First up, last week I was on the phone with a colleague at a different organization and she was working on making some department and instructor pages. She was lamenting on how it just felt static and stale. After sending some screenshots of what it currently was, it was basically 2-5 people, with a headshot, name, and a link, and then a widget underneath with a broader description and information for the group, something like the below:

 

We kicked it around a bit, and decided to focus on the images. Could we maybe simplify those setups, add some interaction, and also make it fall back decently for the mobile app. Challenge on.

 

Step 1: Setup the image widgets

This full setup could work with the HTML widget, but I liked the idea of trying to see what could be accomplished with individual widgets. Here’s what we did.

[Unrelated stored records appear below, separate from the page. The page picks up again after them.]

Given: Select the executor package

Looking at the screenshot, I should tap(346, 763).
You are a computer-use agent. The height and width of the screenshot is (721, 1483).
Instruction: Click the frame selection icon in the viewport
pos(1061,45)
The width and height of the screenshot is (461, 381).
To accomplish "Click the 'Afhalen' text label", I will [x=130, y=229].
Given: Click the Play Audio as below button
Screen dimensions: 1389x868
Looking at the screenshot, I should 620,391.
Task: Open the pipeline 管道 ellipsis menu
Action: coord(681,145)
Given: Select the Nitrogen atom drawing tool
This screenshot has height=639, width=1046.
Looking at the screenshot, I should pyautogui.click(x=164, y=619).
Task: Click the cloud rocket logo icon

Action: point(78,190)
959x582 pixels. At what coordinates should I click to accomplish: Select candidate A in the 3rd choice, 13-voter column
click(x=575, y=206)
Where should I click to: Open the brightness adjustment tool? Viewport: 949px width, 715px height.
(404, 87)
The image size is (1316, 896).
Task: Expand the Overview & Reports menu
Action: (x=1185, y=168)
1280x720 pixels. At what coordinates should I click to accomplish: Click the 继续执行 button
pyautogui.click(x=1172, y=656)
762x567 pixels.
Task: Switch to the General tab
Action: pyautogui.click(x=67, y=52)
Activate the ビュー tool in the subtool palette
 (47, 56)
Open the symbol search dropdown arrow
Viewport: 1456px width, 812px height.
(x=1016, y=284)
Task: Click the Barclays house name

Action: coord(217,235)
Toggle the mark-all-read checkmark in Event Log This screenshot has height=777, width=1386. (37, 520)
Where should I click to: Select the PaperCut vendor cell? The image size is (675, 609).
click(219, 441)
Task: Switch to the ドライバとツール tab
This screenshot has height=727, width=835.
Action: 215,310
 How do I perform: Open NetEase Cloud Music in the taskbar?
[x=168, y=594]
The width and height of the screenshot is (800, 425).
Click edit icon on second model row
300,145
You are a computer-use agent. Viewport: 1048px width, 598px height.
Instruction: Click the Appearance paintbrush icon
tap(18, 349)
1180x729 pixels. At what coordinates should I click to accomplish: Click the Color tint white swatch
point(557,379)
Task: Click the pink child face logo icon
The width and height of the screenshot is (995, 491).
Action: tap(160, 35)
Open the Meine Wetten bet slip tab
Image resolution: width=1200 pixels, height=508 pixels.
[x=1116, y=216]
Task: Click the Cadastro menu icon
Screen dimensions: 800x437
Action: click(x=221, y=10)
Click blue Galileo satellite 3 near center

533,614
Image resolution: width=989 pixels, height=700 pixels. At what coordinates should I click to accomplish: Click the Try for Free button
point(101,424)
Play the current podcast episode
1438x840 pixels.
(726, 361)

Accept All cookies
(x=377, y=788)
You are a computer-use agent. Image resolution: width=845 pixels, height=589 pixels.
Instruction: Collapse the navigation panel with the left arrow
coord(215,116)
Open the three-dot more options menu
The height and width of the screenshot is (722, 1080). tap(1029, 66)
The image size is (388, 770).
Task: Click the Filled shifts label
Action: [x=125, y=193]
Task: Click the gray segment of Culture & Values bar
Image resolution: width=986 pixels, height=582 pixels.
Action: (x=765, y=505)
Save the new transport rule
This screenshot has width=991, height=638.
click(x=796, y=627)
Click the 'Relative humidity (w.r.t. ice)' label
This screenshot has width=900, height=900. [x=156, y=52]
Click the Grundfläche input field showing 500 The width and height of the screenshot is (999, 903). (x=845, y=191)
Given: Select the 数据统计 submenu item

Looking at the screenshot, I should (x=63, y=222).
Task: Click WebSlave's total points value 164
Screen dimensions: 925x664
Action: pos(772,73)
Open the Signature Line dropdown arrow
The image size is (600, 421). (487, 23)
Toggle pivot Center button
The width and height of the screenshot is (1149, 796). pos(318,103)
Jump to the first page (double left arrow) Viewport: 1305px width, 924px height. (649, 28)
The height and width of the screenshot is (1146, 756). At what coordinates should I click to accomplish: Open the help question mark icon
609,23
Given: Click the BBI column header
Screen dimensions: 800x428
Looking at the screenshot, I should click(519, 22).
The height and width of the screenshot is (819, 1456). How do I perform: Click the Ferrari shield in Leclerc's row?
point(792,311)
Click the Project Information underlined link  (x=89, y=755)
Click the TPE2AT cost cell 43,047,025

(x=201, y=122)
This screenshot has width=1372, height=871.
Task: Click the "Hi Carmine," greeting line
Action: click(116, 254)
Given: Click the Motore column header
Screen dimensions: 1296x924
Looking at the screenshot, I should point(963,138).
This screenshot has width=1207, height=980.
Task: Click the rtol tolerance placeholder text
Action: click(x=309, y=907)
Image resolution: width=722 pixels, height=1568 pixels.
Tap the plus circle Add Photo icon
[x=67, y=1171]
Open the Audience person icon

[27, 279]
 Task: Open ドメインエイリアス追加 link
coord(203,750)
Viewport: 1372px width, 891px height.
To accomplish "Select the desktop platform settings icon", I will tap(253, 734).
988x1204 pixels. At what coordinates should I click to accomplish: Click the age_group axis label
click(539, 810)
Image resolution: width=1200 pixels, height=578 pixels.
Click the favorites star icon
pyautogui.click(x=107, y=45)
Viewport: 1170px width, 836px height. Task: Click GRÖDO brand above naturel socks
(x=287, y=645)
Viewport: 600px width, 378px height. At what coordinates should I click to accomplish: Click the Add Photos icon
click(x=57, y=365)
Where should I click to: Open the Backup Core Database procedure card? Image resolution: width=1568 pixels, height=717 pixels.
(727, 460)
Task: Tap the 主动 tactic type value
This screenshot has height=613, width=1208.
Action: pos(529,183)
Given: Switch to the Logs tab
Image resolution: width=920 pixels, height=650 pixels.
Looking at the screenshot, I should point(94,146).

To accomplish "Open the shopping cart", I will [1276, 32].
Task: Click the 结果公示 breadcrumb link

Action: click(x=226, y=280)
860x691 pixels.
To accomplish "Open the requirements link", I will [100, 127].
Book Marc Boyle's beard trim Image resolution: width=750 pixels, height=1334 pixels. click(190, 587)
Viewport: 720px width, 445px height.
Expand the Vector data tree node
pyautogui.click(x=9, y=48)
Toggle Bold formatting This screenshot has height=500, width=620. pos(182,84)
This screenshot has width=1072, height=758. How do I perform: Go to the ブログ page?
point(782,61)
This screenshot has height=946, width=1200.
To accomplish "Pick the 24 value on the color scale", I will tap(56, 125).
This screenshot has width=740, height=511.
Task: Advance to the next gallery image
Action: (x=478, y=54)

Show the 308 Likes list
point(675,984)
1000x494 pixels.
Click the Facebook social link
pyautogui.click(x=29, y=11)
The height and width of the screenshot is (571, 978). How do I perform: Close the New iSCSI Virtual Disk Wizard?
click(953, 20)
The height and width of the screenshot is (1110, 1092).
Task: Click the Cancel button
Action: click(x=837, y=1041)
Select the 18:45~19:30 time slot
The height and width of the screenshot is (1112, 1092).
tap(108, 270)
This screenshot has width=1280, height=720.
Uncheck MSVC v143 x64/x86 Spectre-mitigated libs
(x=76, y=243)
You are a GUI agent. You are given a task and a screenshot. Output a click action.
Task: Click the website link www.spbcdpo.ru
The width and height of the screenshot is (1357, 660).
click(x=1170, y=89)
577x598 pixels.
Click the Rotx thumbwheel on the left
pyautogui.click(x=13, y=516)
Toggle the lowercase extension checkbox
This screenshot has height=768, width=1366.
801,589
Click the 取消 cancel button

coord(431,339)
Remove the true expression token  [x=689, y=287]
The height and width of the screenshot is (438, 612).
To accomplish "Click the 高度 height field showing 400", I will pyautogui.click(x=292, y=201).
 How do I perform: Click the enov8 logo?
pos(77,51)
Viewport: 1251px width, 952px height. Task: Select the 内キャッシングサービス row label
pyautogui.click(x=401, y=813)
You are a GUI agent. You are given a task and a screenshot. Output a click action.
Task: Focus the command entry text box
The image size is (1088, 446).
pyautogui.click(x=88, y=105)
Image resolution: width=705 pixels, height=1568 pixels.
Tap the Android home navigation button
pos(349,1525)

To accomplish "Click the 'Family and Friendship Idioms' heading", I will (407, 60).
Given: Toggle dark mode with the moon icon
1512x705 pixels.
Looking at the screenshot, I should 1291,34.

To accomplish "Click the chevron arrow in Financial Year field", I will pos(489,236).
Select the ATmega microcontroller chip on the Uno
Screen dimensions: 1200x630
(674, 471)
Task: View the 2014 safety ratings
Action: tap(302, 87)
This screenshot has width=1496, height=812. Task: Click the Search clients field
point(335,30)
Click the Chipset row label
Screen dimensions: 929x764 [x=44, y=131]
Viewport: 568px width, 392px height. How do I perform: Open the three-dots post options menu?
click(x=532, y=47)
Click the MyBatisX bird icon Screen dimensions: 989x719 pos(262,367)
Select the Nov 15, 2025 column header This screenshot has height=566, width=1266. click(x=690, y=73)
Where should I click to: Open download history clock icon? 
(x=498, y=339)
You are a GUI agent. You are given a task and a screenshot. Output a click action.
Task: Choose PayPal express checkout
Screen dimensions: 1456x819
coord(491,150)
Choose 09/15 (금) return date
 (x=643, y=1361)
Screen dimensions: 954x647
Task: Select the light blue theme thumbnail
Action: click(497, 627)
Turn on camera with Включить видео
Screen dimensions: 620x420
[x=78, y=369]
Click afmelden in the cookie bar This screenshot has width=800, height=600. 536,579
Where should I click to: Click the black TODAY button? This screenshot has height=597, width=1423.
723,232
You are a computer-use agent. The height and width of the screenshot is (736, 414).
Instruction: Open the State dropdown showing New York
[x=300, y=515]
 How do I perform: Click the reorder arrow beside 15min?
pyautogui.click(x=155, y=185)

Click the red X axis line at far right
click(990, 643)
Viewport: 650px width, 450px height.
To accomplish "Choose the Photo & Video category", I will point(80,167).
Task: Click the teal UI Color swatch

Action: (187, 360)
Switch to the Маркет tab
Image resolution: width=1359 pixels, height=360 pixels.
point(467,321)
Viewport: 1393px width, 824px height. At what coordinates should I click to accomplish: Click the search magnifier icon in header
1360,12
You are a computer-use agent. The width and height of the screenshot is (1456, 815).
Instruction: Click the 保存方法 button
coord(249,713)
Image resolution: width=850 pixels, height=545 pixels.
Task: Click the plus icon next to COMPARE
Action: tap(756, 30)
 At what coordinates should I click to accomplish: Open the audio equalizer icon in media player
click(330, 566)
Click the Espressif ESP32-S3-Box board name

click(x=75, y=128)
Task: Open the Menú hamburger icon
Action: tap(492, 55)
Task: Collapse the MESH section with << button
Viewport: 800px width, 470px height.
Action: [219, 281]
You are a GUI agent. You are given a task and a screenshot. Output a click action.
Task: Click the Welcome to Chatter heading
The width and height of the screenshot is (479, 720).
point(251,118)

  1. Added a new row split into 1/3’s on the custom page.
  2. In each column, add 1 ‘Image Widget’ configured with:
    1. The instructors name as the title of the widget.
    2. A squared version (I’ll explain this later) of the headshot was uploaded.
    3. The appropriate link for each user was added to the ‘Destination URL’ box and open in new tab was selected for any external sites, some were internal though.

       

Ok, so we have 3 setup now, our page configuration looks like the following:

 

This is on the right track, and is a decent fallback for these, except links are hidden on the image:

 

Step 2: Custom CSS

Ok, the goal was to add some interactivity remember? Our desired state was to use the popular effect that the image looks like it zooms within its own container when you hover over it. Lets work through that:

Using Chrome Dev Tools, we looked into the structure of the Image widgets. They are nicely constructed into header and image. To get the effect we wanted, we wanted to do three things:

  1. Center the title across the widget space:
    image-widget .common-widget-title {
    text-align: center;
    }
    This gets us there:

     

  2. Crop the image to a circle, set its boundaries, and give it a border:
    .image-container {
    display: inline-block;
    margin-left: 25%;
    margin-right: 25%;
    width: 50%;
    border: 2px solid rgba(0,0,0,0.2);
    border-radius: 50%;
    overflow: hidden;
    }
    Let’s check how we are doing:
  3. On hover, animate the image to zoom in:
    .image-container img {
    transform: scale(1);
    transition: transform 0.3s ease-in-out;
    }

    #doc-page-66 .image-container:hover img {
    transform: scale(1.3);
    }

Done! That was the exact effect we were going for. Now just some cleanup. Since we do not want all image widgets to be impacted by these changes, we can enforce at either the page or widget level, in this case we will do the page. Lets add this in and put all the CSS together:

/* This updates the title on image widgets to center the text */
#doc-page-66 image-widget .common-widget-title {
text-align: center;
}

/* This sizes and crops the image within the image widgets to a circle half the size of the widget. */
#doc-page-66 .image-container {
display: inline-block;
margin-left: 25%;
margin-right: 25%;
width: 50%;
border: 2px solid rgba(0,0,0,0.2);
border-radius: 50%;
overflow: hidden;
}

/* This establishes the default scale and the behavior of this the images in an image widget. */
#doc-page-66 .image-container img {
transform: scale(1);
transition: transform 0.3s ease-in-out;
}

/* This sets how much the image zooms in on hover */
#doc-page-66 .image-container:hover img {
transform: scale(1.3);
}

 

Some Final Thoughts

A couple of notes on things you can adjust:

  • Your page ID will be different, make sure to update it.
  • The image border to better match your style, just update this line:
    border: 2px solid rgba(0,0,0,0.2);
  • The size the image takes up of the total space, the width is currently set to 50%. If you update this, you need to adjust the margin-left and margin-right to equal 100%. These three should always equal 100%:
    • margin-left: 25%;
    • margin-right: 25%;
    • width: 50%;
  • The amount of the zoom is dictated by the last ‘transform: scale(1.3);’. The larger the number, the more zoom.
  • The time the image takes to zoom, is dictated by the below. Adjust the 0.3 to make it faster or slower:
    transition: transform 0.3s ease-in-out;
  • The reason we started with all the images being the same size squares was three-fold. First we wanted them to be ok in the fallback setup. Second, we wanted to achieve a circle as the final result, taking a square and applying a border-radius easily achieves this. Depending on your desired outcome, you could use other shapes (for instance, you could have ovals if you start with rectangles) Finally, we wanted to control where the person’s face was so that the zoom did not crop them out awkwardly.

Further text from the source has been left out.